> [TEXT SECTION]:
>>>>>

My own artistic hope is to go as long as I can. I live to write!

— Helen Schulman

(Please note: The Times may earn a commission through links to Bookshop.org, whose fees support independent bookstores.)

✍️ Author Chat

"Fools for Love" cover

Helen Schulman’s new story collection, “Fools For Love,” hits bookshelves this July.

(Knopf)

When it comes to ideas, what becomes a short story and what becomes a novel?

A lot of my ideas spring forward from something Henry James called the “germ” — the bit of overheated gossip, the newspaper article, an eavesdropped conversation on a public bus, a story told by other parents when you are both pushing toddlers on the swings in a playground, which injects itself into the writerly imagination and grows — often over large swaths of time. Sometimes these obsessions entangle, too. That’s what happened in [my story] “The Revisionist.” My husband had a college buddy over for dinner who told us this story about a friend of his who was walking home from work when a strange man ran into his own house and slammed the door in his face. Why? What? Who? The reality was somewhat pedestrian — the intruder was a drunken next-door neighbor, who I guess had overshot. But the anecdote stuck with me.

For some of your characters, the past is ever-present they are fated to live with the sum of their choices, and it engenders a lot of regret. Can you speak to that?

My all-time favorite writer is William Faulkner. You must be familiar with his quote from the novel “Requiem for a Nun”: “The past is never dead. It’s not even past.” I sometimes feel this way about existence in general, like each and every moment in a lifetime is somehow equal, and that as one ages the moments accrue and tag along wherever one goes. Certainly in my own life I don’t sweat my big choices; I’m happy about them. I think a person does the best they can with what they know at the time. But I’m infinitely curious about what could have happened instead.

There is a lot of status anxiety in your work not just financial status, but marriage, career the things you think will align pleasingly in middle age but often don’t.

My husband and I are both working writers. The marriage works; the financial status has gone in and out. I’m not sure I always looked to middle age as a time of “pleasing alignment,” but I also didn’t think the world would be as effed up as it is now. Some of my characters get older and wiser; some are just more wrinkled, taller kids. But there is a lot of endurance over time in these stories — love, friendship, workplace passions. I would venture to say that most of my characters have real lives, and some very real satisfactions within the stresses that inevitably go along with them.

There are also secrets in your stories. Are we as sick as our secrets, or are they simply unavoidable?

Everyone has secrets. In “The Revisionist,” the protagonist even keeps secrets from himself. One of my closest friends, after the death of her parents, found out that one was married before and that the other had two other children with someone else. Now everyone is dead, and so we don’t even know if the spouses knew this about each other. There is nothing pedestrian about “ordinary lives.” We all roil and we all excite. I feel like one of my jobs as a fiction writer is to dive down beneath the surface.

<<<<<

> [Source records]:
>>>>>

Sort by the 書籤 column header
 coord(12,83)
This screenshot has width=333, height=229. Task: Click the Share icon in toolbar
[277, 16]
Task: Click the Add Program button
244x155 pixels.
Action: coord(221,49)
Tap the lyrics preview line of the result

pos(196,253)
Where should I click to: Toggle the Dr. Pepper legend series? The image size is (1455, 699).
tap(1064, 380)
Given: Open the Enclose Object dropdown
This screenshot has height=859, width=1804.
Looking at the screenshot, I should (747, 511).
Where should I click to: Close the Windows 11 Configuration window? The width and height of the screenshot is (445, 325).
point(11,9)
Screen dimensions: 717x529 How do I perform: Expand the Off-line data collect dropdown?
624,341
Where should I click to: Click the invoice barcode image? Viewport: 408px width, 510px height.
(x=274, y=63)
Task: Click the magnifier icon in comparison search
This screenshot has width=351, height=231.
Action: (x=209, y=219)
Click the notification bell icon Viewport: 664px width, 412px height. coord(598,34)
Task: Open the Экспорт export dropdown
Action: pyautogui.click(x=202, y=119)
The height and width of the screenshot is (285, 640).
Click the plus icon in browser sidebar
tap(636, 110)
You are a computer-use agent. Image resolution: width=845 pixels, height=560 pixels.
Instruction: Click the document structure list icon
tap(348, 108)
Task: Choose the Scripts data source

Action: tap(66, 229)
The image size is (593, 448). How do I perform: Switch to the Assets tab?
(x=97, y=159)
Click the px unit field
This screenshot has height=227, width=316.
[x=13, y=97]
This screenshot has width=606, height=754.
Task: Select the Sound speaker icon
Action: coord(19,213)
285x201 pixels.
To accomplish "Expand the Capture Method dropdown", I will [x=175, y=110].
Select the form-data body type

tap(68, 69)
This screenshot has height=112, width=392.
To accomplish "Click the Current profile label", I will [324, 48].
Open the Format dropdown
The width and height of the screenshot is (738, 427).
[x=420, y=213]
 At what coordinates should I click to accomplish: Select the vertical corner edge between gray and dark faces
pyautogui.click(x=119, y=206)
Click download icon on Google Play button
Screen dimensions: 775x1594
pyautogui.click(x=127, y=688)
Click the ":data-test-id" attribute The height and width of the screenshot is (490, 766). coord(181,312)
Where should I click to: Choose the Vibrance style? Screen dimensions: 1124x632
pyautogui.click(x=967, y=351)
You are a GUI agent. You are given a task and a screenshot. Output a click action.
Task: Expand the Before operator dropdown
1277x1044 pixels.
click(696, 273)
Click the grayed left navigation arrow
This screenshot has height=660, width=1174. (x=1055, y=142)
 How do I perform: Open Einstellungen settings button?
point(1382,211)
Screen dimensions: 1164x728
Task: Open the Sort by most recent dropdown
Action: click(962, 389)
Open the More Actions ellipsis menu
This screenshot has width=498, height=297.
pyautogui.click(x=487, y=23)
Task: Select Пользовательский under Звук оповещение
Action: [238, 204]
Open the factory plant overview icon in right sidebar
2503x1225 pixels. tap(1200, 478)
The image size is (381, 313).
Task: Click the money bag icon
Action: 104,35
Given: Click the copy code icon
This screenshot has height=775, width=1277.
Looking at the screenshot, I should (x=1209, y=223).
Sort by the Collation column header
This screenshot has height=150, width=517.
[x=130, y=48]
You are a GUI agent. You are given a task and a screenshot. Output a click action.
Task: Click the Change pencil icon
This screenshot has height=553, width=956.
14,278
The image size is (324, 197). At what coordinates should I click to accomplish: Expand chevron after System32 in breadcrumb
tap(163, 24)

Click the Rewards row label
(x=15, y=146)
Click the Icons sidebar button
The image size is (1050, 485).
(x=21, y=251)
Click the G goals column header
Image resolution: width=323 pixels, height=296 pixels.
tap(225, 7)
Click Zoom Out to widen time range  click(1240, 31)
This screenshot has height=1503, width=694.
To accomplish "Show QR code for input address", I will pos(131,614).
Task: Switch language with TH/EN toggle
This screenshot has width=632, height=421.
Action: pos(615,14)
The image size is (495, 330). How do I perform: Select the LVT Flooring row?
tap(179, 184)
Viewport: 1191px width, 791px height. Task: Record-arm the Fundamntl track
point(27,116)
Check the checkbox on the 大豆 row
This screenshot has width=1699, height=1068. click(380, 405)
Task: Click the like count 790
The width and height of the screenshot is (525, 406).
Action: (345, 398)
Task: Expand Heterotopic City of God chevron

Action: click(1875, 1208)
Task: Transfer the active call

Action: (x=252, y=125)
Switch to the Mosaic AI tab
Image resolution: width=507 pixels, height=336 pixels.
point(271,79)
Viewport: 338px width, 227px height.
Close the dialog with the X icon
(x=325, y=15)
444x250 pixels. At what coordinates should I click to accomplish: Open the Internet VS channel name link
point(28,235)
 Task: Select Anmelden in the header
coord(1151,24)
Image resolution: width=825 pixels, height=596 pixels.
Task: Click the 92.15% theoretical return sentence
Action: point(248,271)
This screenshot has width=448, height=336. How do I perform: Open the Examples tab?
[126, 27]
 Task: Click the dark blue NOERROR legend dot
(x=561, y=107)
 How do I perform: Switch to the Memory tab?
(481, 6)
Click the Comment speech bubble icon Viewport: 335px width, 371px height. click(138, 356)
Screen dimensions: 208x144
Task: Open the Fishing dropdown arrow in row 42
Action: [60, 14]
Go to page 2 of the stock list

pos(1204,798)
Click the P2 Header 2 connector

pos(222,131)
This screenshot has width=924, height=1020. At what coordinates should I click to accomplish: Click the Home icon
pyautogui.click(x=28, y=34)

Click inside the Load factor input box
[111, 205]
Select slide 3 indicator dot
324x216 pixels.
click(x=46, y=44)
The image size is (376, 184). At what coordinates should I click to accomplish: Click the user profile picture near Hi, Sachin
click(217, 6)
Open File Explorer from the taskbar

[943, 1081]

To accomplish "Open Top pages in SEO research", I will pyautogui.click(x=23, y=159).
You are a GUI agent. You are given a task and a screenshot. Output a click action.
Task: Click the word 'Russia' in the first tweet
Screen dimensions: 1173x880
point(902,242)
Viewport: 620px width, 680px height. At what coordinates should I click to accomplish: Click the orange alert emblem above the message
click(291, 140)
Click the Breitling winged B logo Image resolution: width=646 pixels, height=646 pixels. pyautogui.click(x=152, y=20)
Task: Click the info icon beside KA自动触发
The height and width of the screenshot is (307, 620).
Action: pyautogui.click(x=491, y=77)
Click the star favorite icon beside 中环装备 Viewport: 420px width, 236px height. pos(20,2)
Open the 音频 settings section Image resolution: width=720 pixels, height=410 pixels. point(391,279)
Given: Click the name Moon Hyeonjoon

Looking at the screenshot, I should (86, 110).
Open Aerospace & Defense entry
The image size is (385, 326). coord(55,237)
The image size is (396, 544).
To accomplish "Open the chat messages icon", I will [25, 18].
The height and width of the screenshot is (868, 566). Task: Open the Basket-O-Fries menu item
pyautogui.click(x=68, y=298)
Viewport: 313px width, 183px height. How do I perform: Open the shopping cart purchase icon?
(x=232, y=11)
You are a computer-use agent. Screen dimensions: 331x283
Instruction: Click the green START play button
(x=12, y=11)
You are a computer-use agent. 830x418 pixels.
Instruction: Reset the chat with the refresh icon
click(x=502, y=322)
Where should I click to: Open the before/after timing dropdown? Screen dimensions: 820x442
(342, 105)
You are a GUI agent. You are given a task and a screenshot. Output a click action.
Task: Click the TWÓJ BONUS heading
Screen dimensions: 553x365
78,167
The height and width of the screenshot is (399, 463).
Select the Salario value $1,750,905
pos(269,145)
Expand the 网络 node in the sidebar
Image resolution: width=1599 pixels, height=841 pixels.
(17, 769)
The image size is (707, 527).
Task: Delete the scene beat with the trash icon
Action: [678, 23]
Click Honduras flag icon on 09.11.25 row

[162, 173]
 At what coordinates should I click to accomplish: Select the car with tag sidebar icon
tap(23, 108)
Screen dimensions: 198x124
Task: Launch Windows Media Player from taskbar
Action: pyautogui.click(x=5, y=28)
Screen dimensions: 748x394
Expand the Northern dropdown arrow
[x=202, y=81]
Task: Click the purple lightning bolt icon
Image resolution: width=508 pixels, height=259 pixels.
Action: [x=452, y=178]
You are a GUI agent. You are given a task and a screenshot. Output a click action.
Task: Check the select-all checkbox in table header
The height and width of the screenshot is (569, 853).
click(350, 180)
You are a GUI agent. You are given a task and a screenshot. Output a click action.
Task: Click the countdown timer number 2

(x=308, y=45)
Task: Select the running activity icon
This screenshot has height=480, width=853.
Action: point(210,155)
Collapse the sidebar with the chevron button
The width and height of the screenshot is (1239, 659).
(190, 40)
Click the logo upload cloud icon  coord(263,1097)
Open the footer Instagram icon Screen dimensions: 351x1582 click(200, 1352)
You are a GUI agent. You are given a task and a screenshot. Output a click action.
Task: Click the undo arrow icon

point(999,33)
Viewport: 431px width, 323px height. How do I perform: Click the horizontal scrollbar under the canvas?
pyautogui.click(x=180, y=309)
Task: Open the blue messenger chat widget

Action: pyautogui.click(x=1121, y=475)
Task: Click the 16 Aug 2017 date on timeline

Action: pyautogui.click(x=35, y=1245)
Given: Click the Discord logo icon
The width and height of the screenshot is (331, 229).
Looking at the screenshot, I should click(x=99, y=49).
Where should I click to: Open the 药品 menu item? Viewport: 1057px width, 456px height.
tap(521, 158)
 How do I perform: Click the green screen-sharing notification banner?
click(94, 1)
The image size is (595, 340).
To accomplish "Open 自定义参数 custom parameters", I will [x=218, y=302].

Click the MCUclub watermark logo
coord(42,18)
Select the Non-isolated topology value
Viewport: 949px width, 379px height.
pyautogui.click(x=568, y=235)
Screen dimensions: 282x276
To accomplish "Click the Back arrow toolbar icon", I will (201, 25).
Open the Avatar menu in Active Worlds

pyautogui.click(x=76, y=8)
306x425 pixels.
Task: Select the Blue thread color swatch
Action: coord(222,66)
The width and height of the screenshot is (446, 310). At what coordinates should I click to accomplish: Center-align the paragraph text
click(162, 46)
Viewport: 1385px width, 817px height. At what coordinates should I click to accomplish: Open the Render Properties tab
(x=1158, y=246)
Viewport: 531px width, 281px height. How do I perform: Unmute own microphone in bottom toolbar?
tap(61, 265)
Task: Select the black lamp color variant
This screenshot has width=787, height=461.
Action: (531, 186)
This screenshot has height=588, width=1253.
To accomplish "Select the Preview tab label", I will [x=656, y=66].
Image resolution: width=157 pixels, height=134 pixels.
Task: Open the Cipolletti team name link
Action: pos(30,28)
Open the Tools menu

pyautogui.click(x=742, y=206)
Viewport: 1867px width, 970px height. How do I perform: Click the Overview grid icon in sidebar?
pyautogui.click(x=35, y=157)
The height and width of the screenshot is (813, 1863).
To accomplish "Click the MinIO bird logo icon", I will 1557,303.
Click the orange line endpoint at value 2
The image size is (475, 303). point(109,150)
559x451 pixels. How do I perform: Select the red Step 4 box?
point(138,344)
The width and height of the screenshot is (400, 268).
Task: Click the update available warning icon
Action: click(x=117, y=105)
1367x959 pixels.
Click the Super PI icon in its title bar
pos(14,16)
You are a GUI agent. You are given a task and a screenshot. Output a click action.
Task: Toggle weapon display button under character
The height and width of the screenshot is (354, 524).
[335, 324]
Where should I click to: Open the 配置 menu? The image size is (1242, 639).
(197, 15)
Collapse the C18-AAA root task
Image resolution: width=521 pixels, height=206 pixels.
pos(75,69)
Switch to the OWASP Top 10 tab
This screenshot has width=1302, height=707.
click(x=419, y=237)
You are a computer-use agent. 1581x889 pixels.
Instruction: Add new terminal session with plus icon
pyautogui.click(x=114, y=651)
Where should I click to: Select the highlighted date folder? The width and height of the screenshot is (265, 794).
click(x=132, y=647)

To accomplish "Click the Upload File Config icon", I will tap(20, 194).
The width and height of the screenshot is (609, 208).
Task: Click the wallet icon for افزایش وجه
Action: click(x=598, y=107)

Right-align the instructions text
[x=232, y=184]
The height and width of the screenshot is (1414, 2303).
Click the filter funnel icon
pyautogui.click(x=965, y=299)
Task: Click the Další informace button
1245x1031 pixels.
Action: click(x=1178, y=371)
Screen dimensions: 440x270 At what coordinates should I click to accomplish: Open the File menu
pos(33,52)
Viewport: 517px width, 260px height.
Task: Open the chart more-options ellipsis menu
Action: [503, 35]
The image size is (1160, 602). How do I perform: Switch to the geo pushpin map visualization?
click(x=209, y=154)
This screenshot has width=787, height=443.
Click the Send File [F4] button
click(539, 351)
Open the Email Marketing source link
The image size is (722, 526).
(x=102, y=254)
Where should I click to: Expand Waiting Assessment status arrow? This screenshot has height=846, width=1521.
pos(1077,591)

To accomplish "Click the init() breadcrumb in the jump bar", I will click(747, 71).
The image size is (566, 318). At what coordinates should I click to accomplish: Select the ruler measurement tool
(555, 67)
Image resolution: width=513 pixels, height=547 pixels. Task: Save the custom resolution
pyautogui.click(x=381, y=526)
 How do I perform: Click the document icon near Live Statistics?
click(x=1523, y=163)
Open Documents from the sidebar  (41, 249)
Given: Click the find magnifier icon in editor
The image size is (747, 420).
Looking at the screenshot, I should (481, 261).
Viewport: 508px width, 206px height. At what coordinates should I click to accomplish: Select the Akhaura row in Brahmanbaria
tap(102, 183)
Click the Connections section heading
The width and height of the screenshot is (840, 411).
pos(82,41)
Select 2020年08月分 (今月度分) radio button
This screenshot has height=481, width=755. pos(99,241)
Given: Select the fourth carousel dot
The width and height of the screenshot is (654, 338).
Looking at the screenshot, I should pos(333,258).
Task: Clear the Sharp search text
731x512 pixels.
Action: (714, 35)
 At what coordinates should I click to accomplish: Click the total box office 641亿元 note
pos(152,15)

<<<<<

> [STATED GOAL 1]: Translate this sentence from the Helen Schulman interview into Spanish: "I think a person does the best they can with what they know at the time."
> [STATED GOAL 2]: Using the Helen Schulman interview, explain in one to three sentences why she doesn't sweat the big choices in her own life.
These entries have no connection to the Helen Schulman interview.

> [FINISHED ANSWER 1]: Creo que una persona hace lo mejor que puede con lo que sabe en ese momento.

> [FINISHED ANSWER 2]: She is happy with those choices. She also believes a person does the best they can with what they know at the time.